Increased correlation between streamflow and drought indices over the period of record was seen across most sites. Some of this increase is directly attributable to increased streamflow variability, as documented by Pagano and Garen (2005) and simulated by our null model. However, additional increases in correlation unexplained by changes in streamflow alone reveal nonstationarity in climate–streamflow relationships for certain watersheds. The discrepancy between the null model and observed correlations using the PRISM dataset were greatest at interior PNW gauges, where COOP observations are sparse and potentially less representative of precipitation received in mountain watersheds. We hypothesize that increasing data quality and spatial representation of climate datasets in complex terrain (e.g., inclusion of SNOTEL observations in PRISM) likely account for this disparity. Differences in intraseasonal-to-interannual P variability across complex terrain (e.g., Dettinger et al. 2004; Siler et al. 2013; Luce et al. 2013) during the cool season have been partially explained by variations in midlatitude flow and its influence on orographic precipitation enhancement. Prior to the incorporation of SNOTEL observations, P estimates in mountainous watersheds were estimated using observations from lower elevations that are unable to account for time-varying orographic enhancement. Whereas we postulate that improved data quality is associated with observed increases in correlation between drought indices and streamflow over the period of record, other mechanisms may contribute, including: 1) a decreasing fraction of P falling as snow, altering snow hydrology and increasing the utility of drought indices that only account for liquid precipitation; 2) changes in the relative influence of water demand on runoff, particularly with an earlier onset of spring across much of the region observed through advances in snowmelt timing and phenology (e.g., Cayan et al. 2001); 3) changes in P seasonality (e.g., Pagano and Garen 2005); and 4) changes in vegetative cover and ET of the upstream watershed.

Complex topography and its impacts on patterns of moisture and energy have emerged as important topics in mountain hydrology.
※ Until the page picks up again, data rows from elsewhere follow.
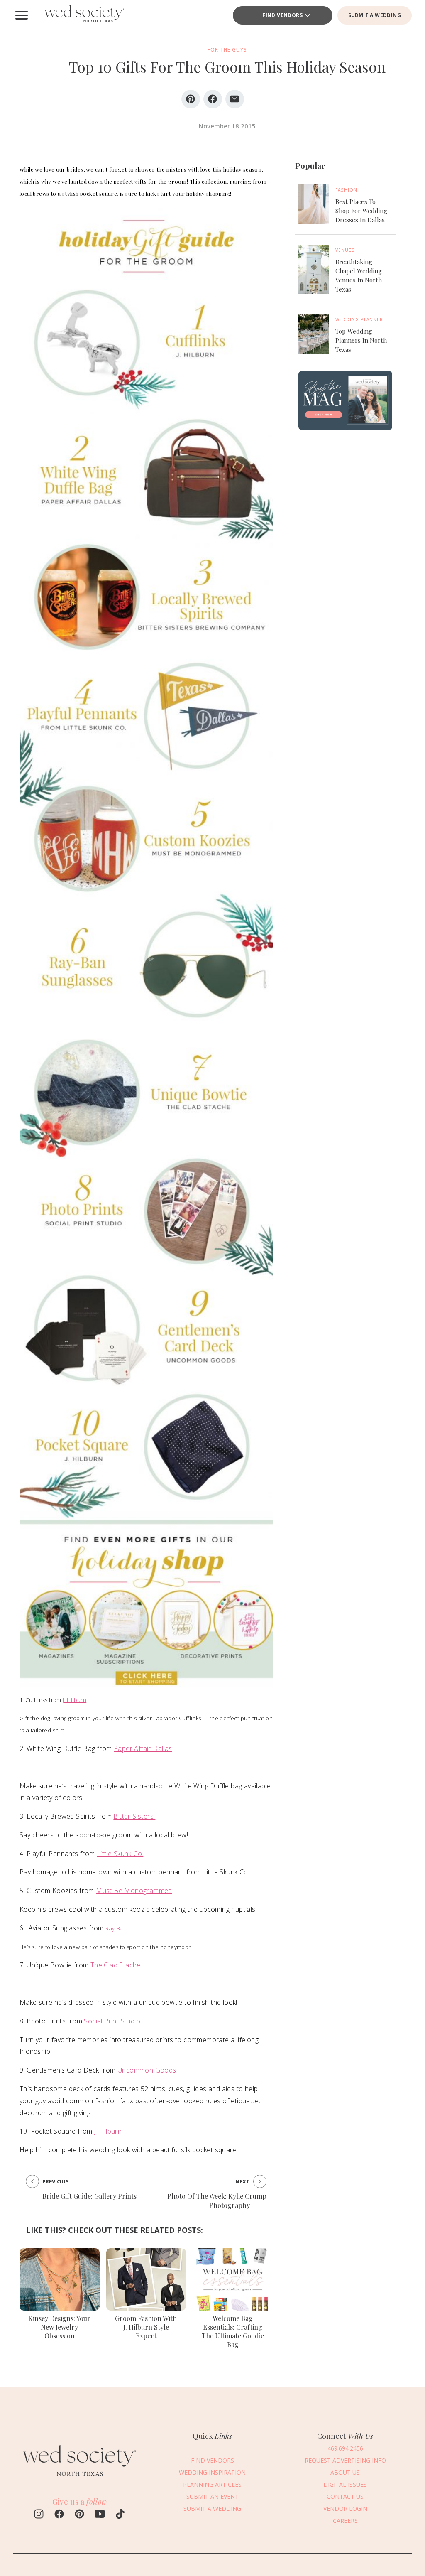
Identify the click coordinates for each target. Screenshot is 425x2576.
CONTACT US (345, 2496)
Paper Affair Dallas (143, 1748)
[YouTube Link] (100, 2515)
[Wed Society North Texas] (83, 15)
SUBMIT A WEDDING (374, 15)
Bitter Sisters (134, 1816)
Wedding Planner (359, 319)
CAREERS (345, 2520)
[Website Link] (80, 2479)
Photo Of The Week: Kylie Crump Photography (216, 2201)
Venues (345, 250)
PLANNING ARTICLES (212, 2484)
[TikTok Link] (120, 2515)
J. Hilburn (74, 1700)
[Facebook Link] (59, 2515)
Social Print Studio (112, 2021)
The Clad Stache (115, 1964)
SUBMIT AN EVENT (212, 2496)
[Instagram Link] (39, 2515)
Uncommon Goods (146, 2070)
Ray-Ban (116, 1928)
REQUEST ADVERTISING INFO (345, 2460)
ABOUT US (345, 2472)
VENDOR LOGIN (345, 2508)
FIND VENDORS (282, 15)
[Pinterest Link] (79, 2515)
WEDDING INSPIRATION (212, 2472)
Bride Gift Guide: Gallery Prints (89, 2196)
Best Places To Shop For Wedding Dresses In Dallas (361, 210)
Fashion (346, 190)
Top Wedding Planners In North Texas (361, 340)
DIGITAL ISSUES (345, 2484)
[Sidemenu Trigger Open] (21, 15)
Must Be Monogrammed (134, 1890)
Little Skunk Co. (120, 1853)
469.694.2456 (345, 2448)
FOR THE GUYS (227, 49)
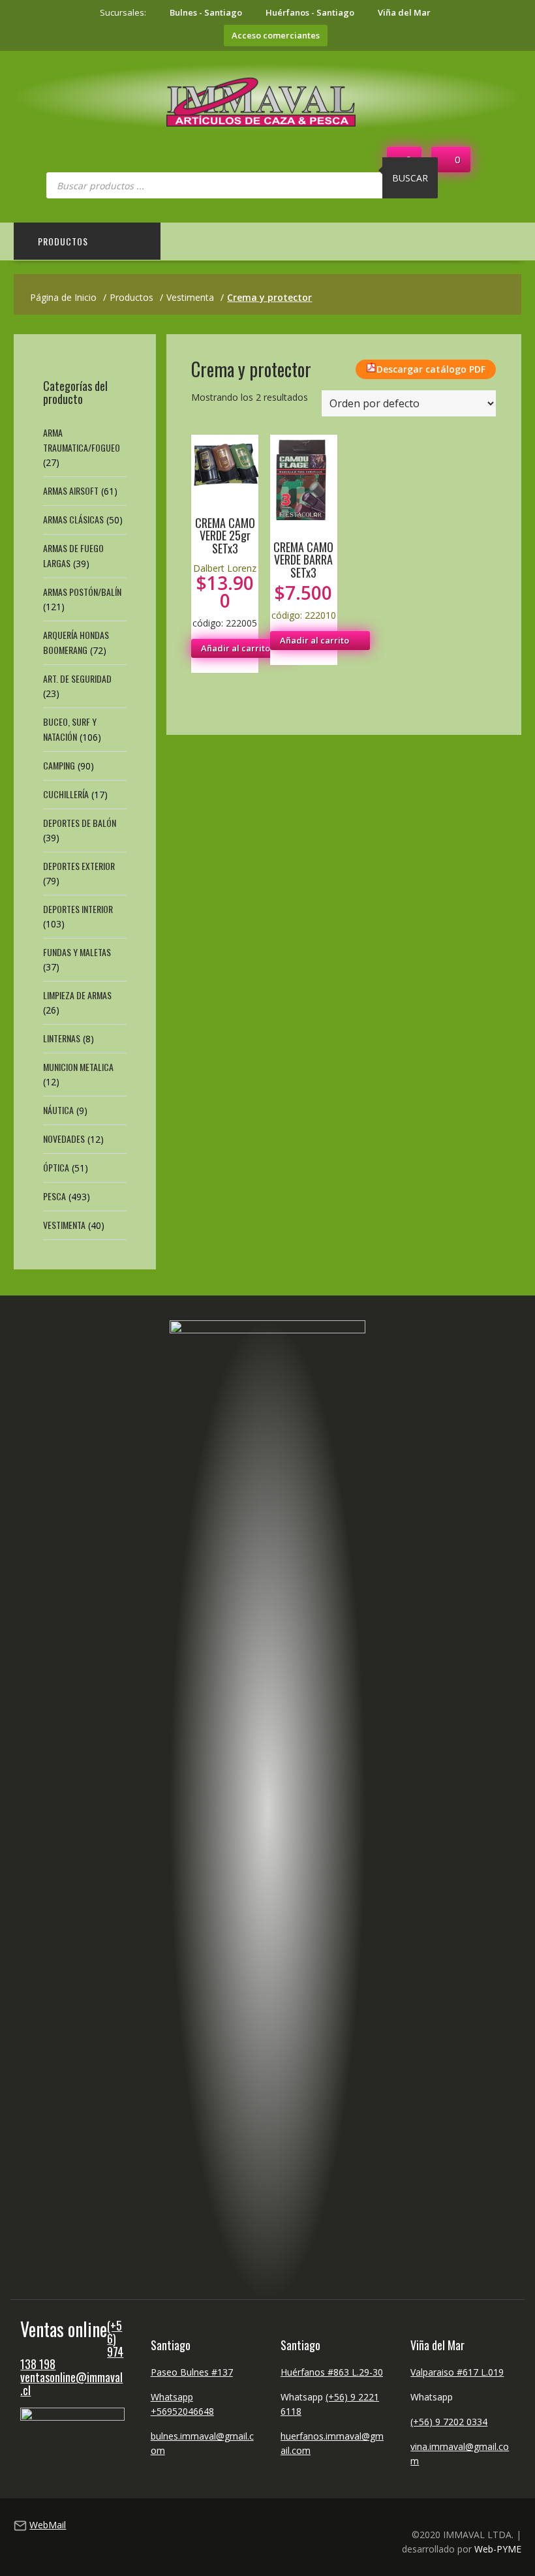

The ability to monitor hydroclimatic variables at local and regional scales is urgently needed by resource managers, land owners, planners, and others across the western United States where decisions may often be made based on incomplete or insufficient data. We demonstrate that higher-spatial-resolution gridded climate surfaces from PRISM provide added value beyond more commonly used NCDC climate division data, explaining up to 80% of the interannual variability in water-year cumulative streamflow in the PNW. The monthly datasets used in this study are finely resolved relative to many global and regional datasets, but nonetheless cannot fully capture finescale characteristics in mountain watersheds, partially because of an improved but still insufficient observational network. The divergence in observed correlation from PRISM data and that simulated by the null model demonstrates realized gains via assimilating precipitation data high-elevation observations. However, these results also suggest that analyses of longer-term hydroclimate variability and change in mountainous regions across the interior PNW using climate datasets may be less reliable.